First and foremost, the Rona has laid waste to NFL offseason programs. As a result, rookies are going to have a more difficult time adjusting to new teammates, playbooks, and level of competition. Justin Jefferson is a rookie. Could he pick things up quickly? Sure, but he’s behind Olabisi Johnson as of now. During the first day of Vikings training camp, Jefferson was running with the second team while Johnson was lining up opposite Adam Thielen.
I realize that it’s early and Jefferson could indeed work his way up the depth chart but, but, but….

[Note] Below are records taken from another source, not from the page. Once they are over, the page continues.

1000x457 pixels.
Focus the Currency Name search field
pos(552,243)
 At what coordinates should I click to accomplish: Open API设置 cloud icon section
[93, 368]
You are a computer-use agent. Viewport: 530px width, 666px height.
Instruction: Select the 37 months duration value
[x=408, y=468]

Olabisi isn’t a bad player despite being drafted in the 7th round of the 2019 NFL draft. The DraftNetwork had PROS: Good quickness and body control. Understands how to manipulate cornerbacks. Good route runner. Tough runner with the ball. Excellent work ethic. CONS: Slows down on breaks and doesn’t maintain leverage. Projected for slot work. Limited exposure in college. More importantly, he developed a rapport with Cousins last season. He was targetd 45 times and caught 31 passes for 294 yards and 3 touchdowns and started six games when Thielen went down. Now, the depth of target (6.5) wasn’t impressive and neither was the volume, but let’s not forget that he was a rookie last season.
Jefferson has the draft pedigree and is the more physically gifted player, but Olabisi is no slouch in the metrics department either.

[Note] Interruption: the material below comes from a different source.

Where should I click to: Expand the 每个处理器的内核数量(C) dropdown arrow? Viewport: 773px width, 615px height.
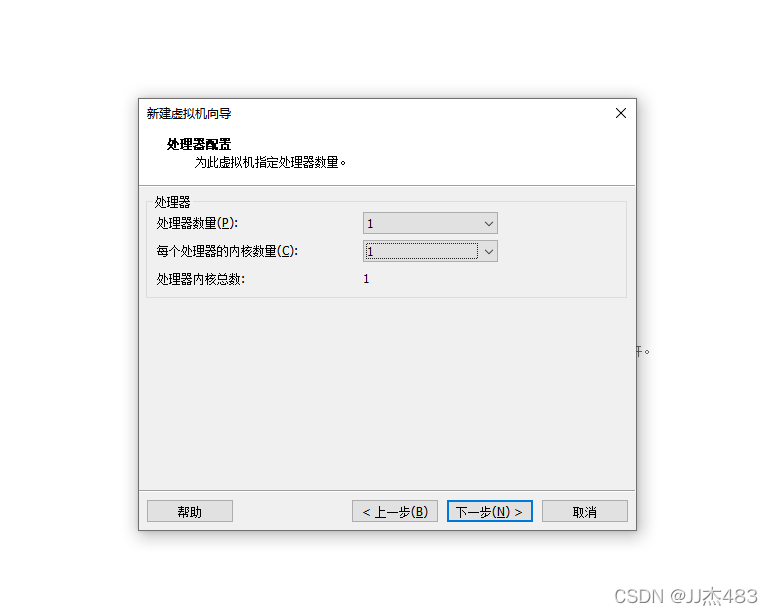489,251

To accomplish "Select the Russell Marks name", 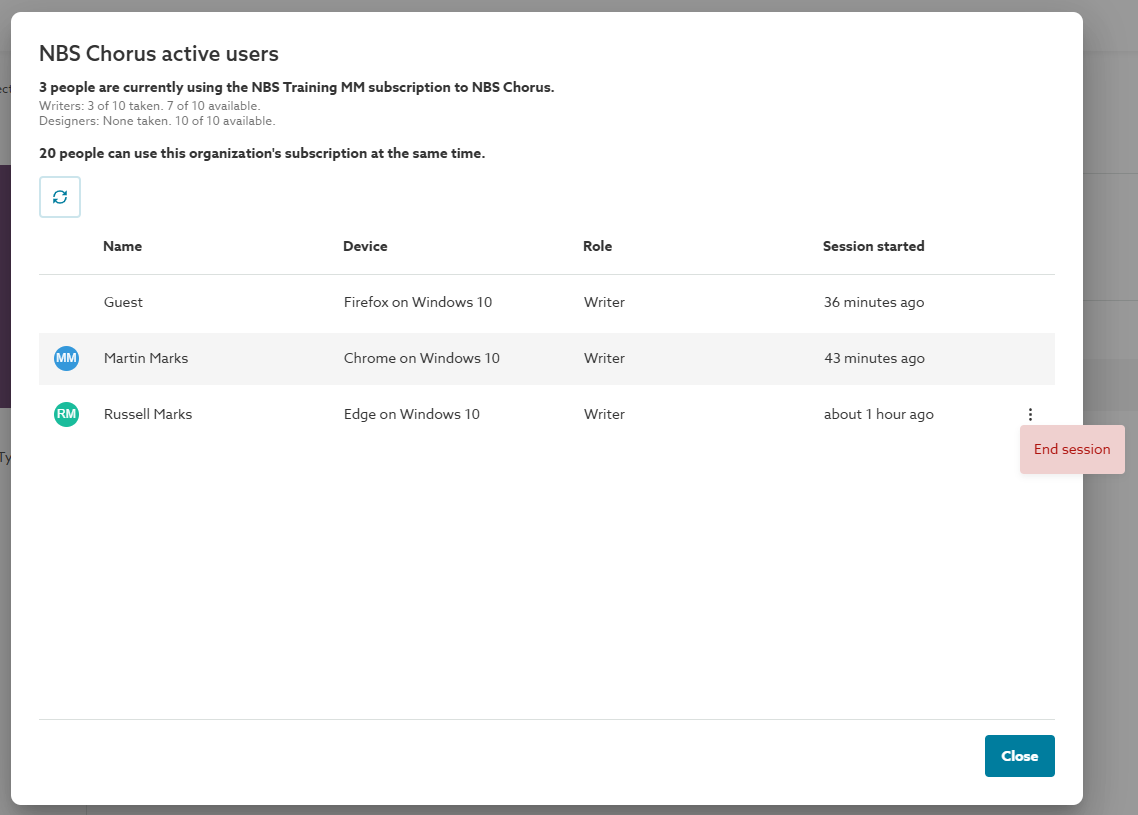I will point(148,414).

|40-yard dash||Speed Score||Burst Score||Agility Score||Catch Radius|
|Justin Jefferson||4.43 (86th)||104.9 (82nd)||126.8 (79th)||N/A||N/A|
|Olabisi Johnson||4.51 (63rd)||97.3 (61st)||126.6 (79th)||11.04 (72nd)||10.10 (70th)|
(Courtesy of PlayerProfiler.com)
Well, if Olabisi is starting opposite Thielen, then Jefferson will just make his hay in 3-WR sets from the slot, right? Back in June, Gary Kubiak said that about Jefferson, “He’ll move inside quite a bit,” which makes sense because scored 18 touchdowns and garnered 1,518 yards from the slot at LSU last season. “He’s exactly what we drafted. We knew he was a very talented young man who had comfort zone in the slot because he did that a lot.” Here’s the thing, though. According to Sharp Football Stats, the Vikings utilized 11 personnel on 25% of plays. The league average was 60%, so Jefferson would have to straight up beat Olabisi for the starting role. It could and may happen, especially due to the draft capital spent on Jefferson, but it’s not a foregone conclusion. The use of 11 personnel could increase some this season, but it will likely be well below the league average.

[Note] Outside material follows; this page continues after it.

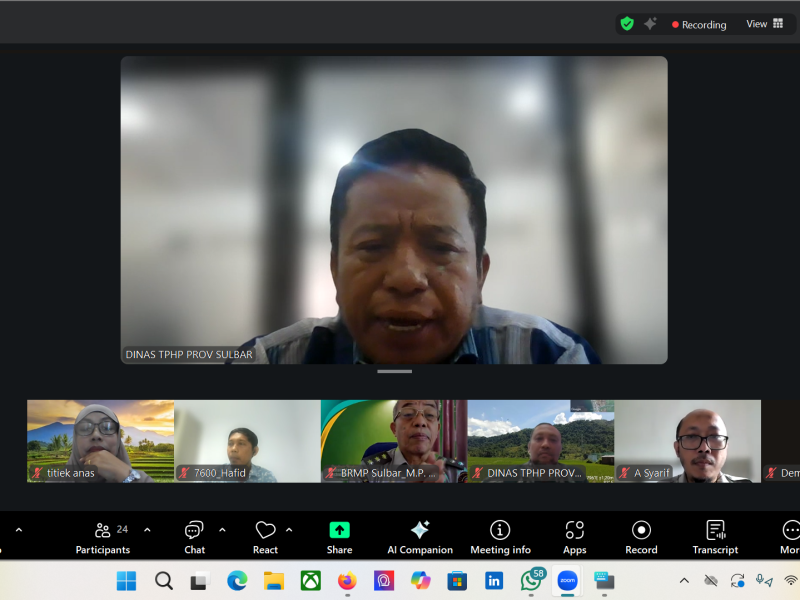Click the red Recording indicator
The image size is (800, 600).
pos(699,24)
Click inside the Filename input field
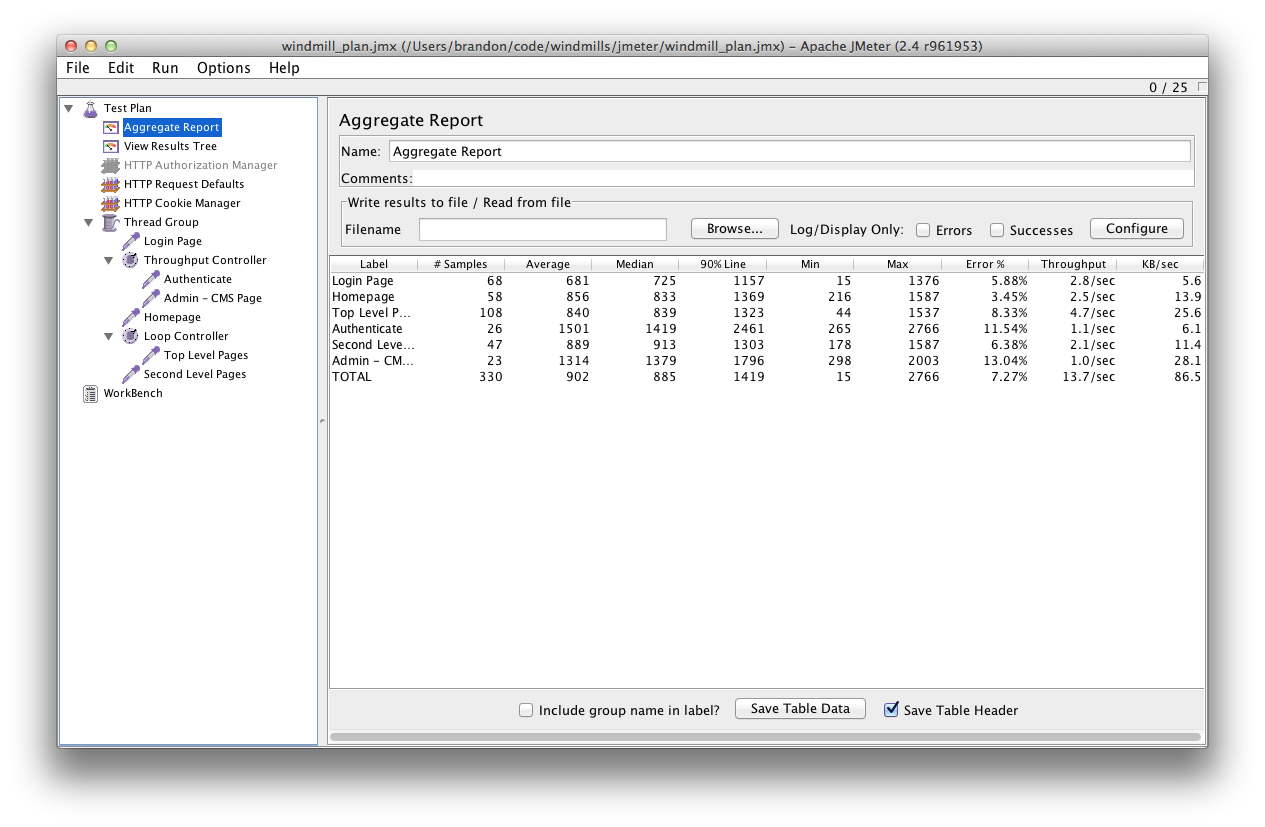The height and width of the screenshot is (827, 1265). coord(542,229)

In my Adam Thielen post, I wrote that Cousins is expected to throw for more than the 444 passes he attempted last season, up to around 540. Thielen is going to gobble up a ton of those, but even if we were to give him 200 targets, that still leaves 340. The tight ends will get their fair share and Jefferson will get his as well, but tt’s not out of the realm of possibility that Olabisi gets enough targets to be fantasy relevant.
Could Olabisi crap the bed? Sure, but he showed last season that he was more than capable of producing at the highest level. Could Jefferson ball out and overtake Olabisi on the depth chart? Sure, but here’s the thing: Olabisi is free in drafts and is currently the number two until proven otherwise. We are living in the fantasy world right now that Jefferson is the number two behind Thielen, but the reality of the situation is that he has obstacles to overcome first. I’m willing to take a chance with my last pick on getting the number two wide receiver on a team that will likely throw more than last year. If it doesn’t work out, no biggie, but the reward far outweighs the cost.